Os imperialistas da França, Inglaterra etc. provocam os comunistas alemães, preparando-lhes essa armadilha: “Digam que não assinarão o Tratado de Versalhes”. E os comunistas “de esquerda” caem como patinhos na armadilha, em vez de manobrarem com destreza contra um inimigo traiçoeiro e, no momento atual, mais forte, em vez de lhe dizerem: “Agora assinaremos o Tratado de Versalhes”. Amarrarmos as mãos antecipadamente, declararmos abertamente ao inimigo, hoje melhor armado que nós, que vamos lutar contra ele e em que momento, é uma tolice e nada tem de revolucionário. Aceitar o combate quando é claramente vantajoso para o inimigo e não para nós constitui um crime, e não servem para nada os políticos da classe revolucionária que não sabem “manobrar”, que não sabem concertar “acordos e compromissos” a fim de evitar um combate que todos sabem ser desfavorável.
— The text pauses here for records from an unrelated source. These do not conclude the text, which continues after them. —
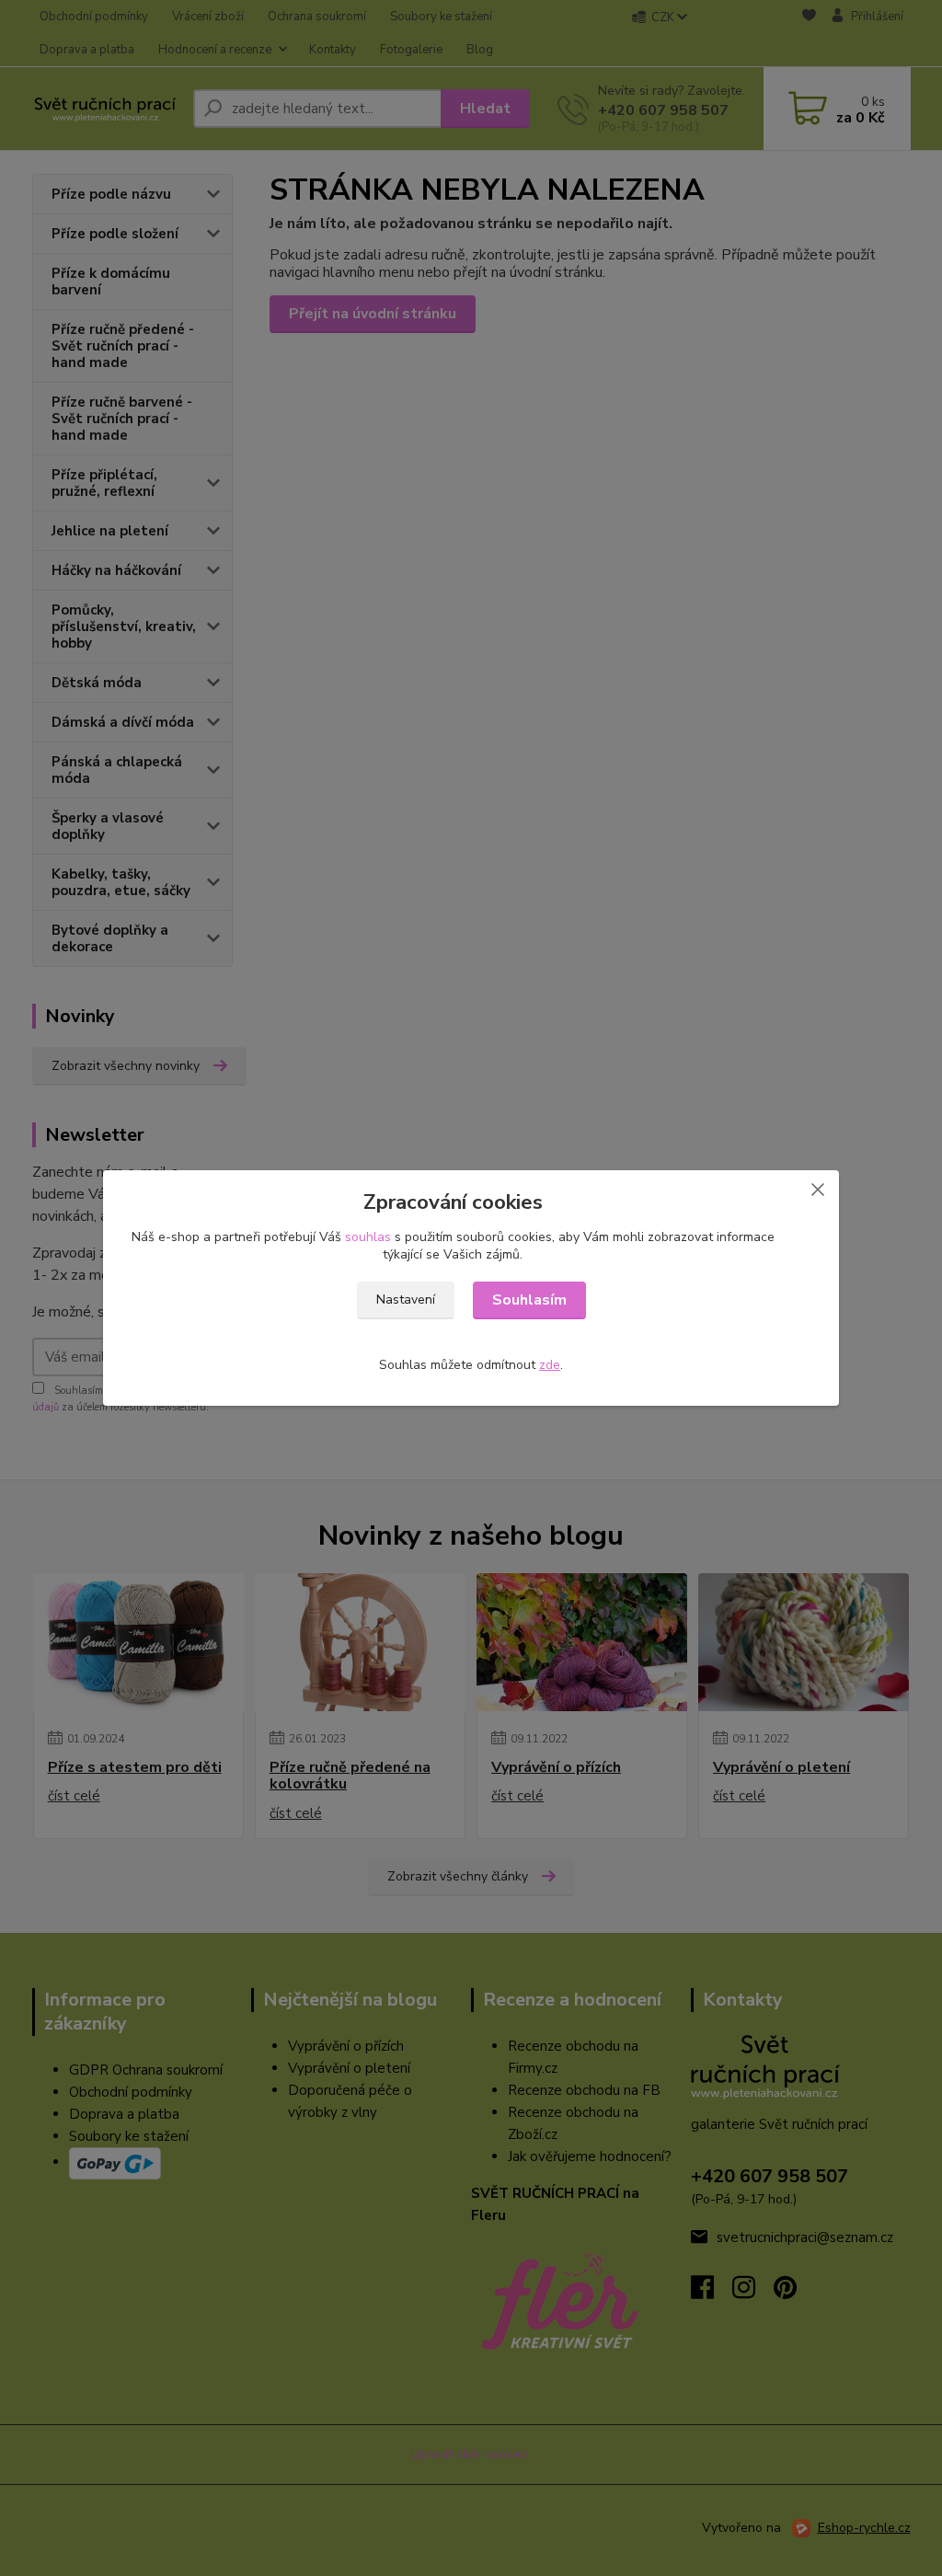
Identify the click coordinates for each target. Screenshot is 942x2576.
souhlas (368, 1237)
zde (549, 1365)
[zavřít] (818, 1188)
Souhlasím (529, 1300)
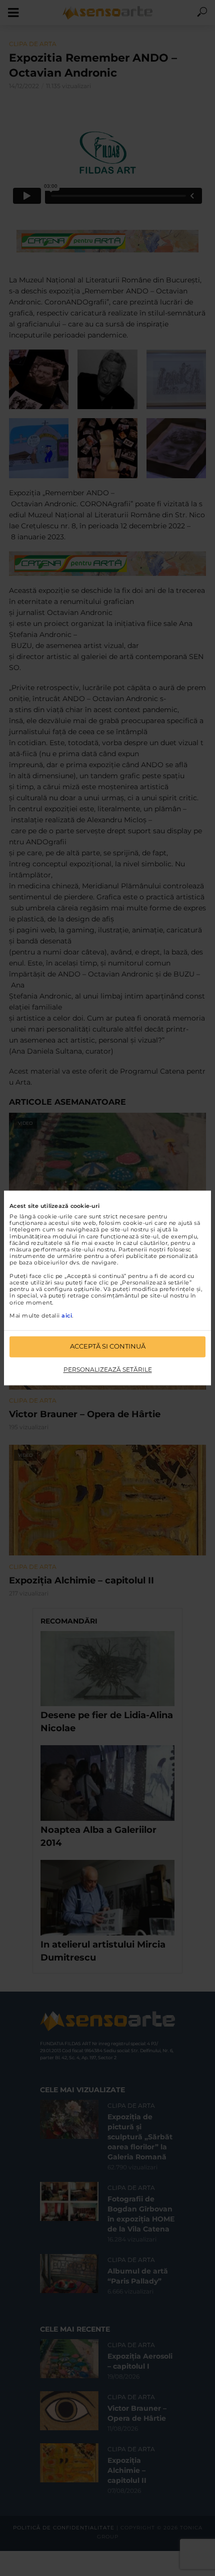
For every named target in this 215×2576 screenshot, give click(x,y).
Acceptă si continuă (108, 1347)
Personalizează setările (108, 1369)
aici (67, 1315)
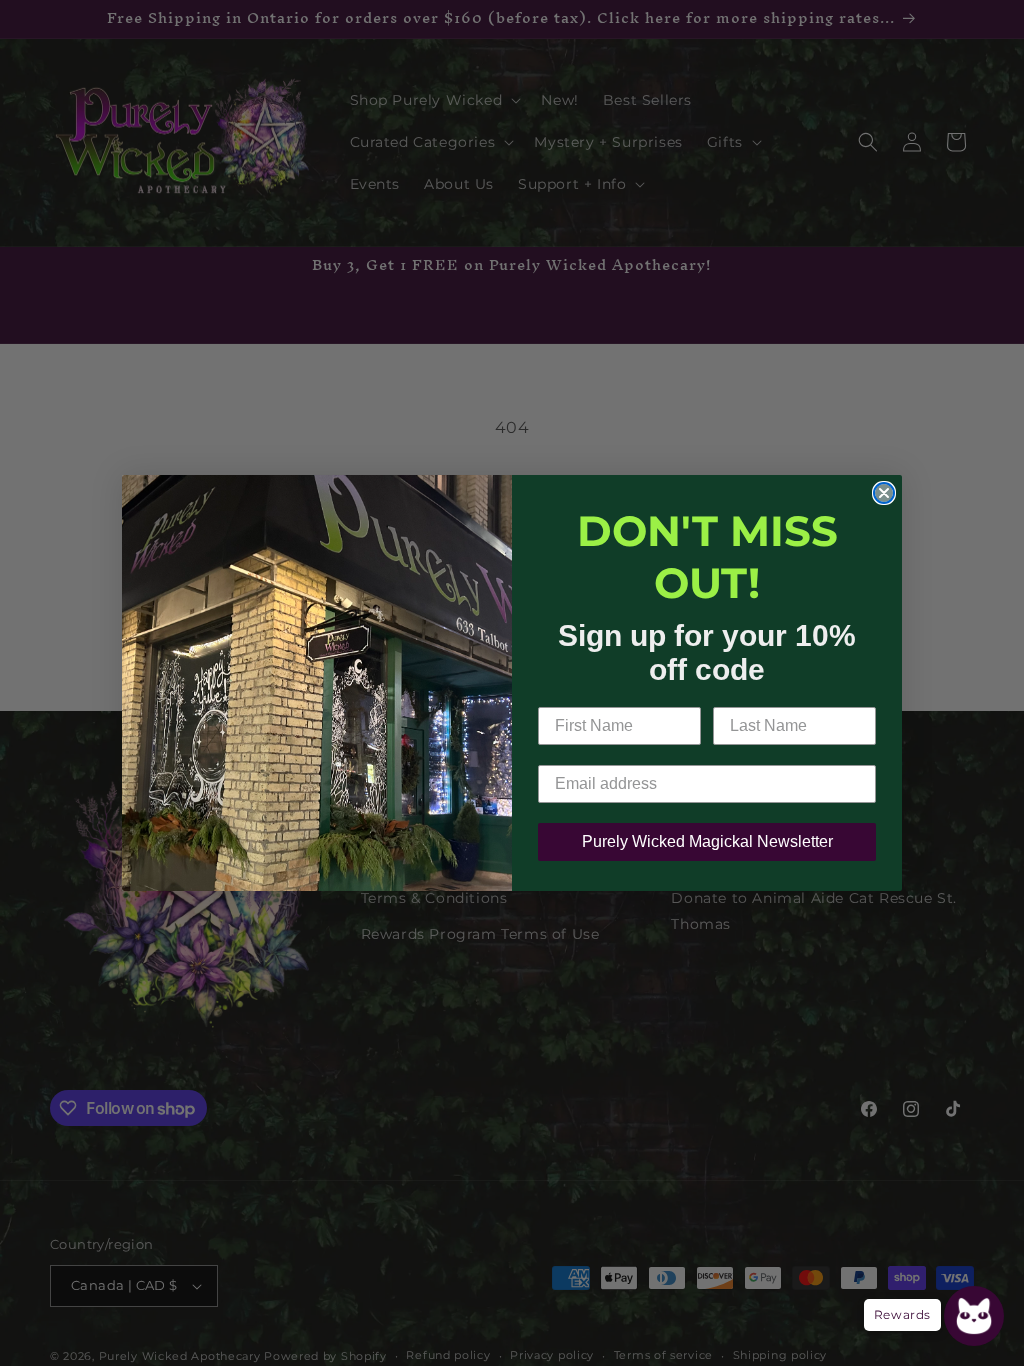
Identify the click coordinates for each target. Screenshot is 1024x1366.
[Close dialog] (884, 493)
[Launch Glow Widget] (974, 1316)
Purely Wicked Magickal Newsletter (707, 841)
* Capítulo VIII do livro Esquerdismo, doença infantil do comunismo, que foi escrito por Lênin em 1920 como um subsídio aos debates do 2º Congresso da Internacional Comunista.
Notas:
(1) Partidários de Louis Auguste Blanqui, participantes da Comuna de Paris.
(2) O Estado Popular.
(3) Mesmo no país mais culto, toda classe, inclusive a mais avançada e com o mais excepcional florescimento, de todas as suas forças espirituais gerado pelas circunstâncias do momento, conta – e contará inevitavelmente enquanto subsistirem as classes e a sociedade sem classes não estiver assentada, consolidada e desenvolvida por completo sobre seus próprios fundamentos – com representantes que não pensam e que são incapazes de pensar. O capitalismo não seria o capitalismo opressor das massas se isso não acontecesse. (Nota do autor).